Data shown
━━━━━━━━━━━━━━━━━━━━
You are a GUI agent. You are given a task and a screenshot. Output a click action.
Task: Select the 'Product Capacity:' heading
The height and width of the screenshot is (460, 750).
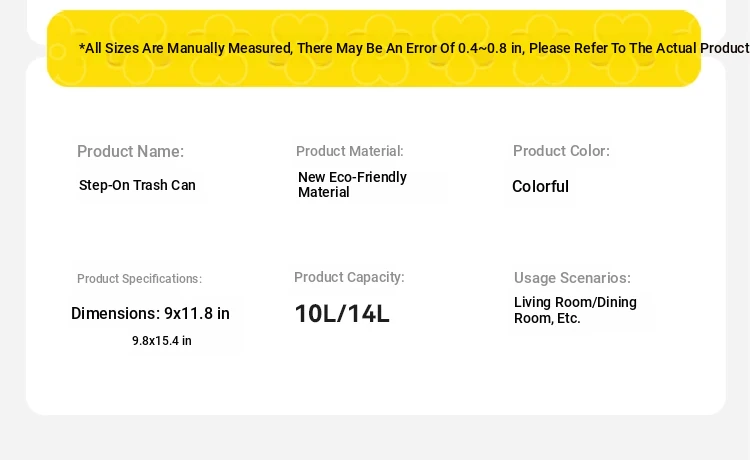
━━━━━━━━━━━━━━━━━━━━
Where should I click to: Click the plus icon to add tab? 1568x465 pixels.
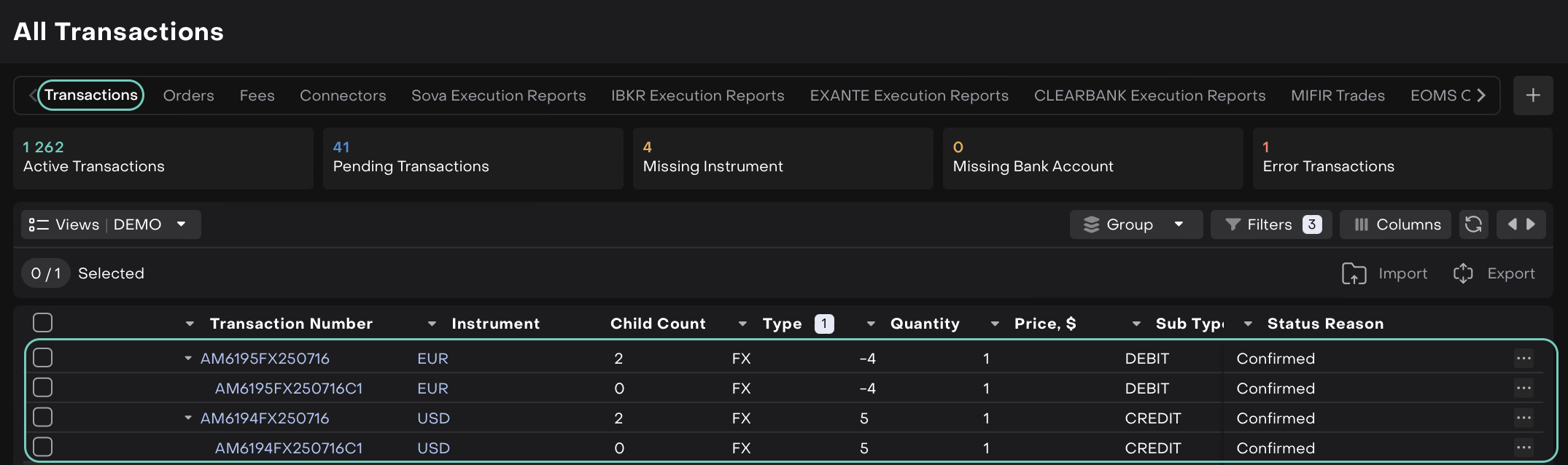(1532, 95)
━━━━━━━━━━━━━━━━━━━━
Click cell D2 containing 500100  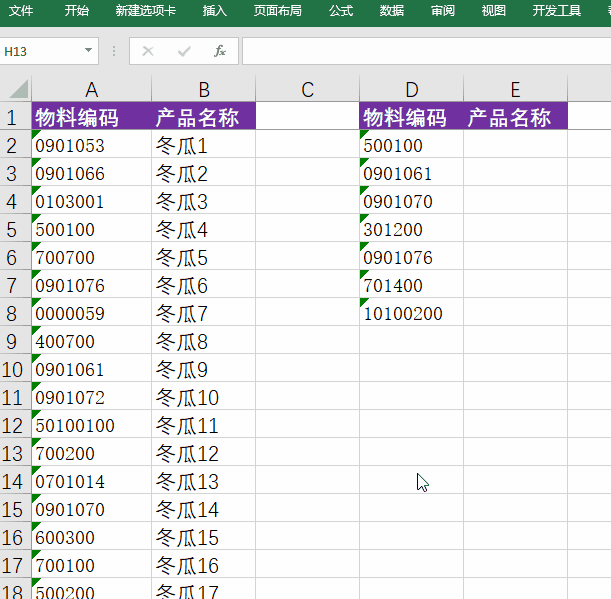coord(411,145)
━━━━━━━━━━━━━━━━━━━━
Your goal
Retype the listing from the line containing "You are a GUI" up to and including the line containing "The height and".

Output
You are a GUI agent. You are given a task and a screenshot. Output a click action.
Task: Select the 'Product Capacity:' heading
The height and width of the screenshot is (460, 750).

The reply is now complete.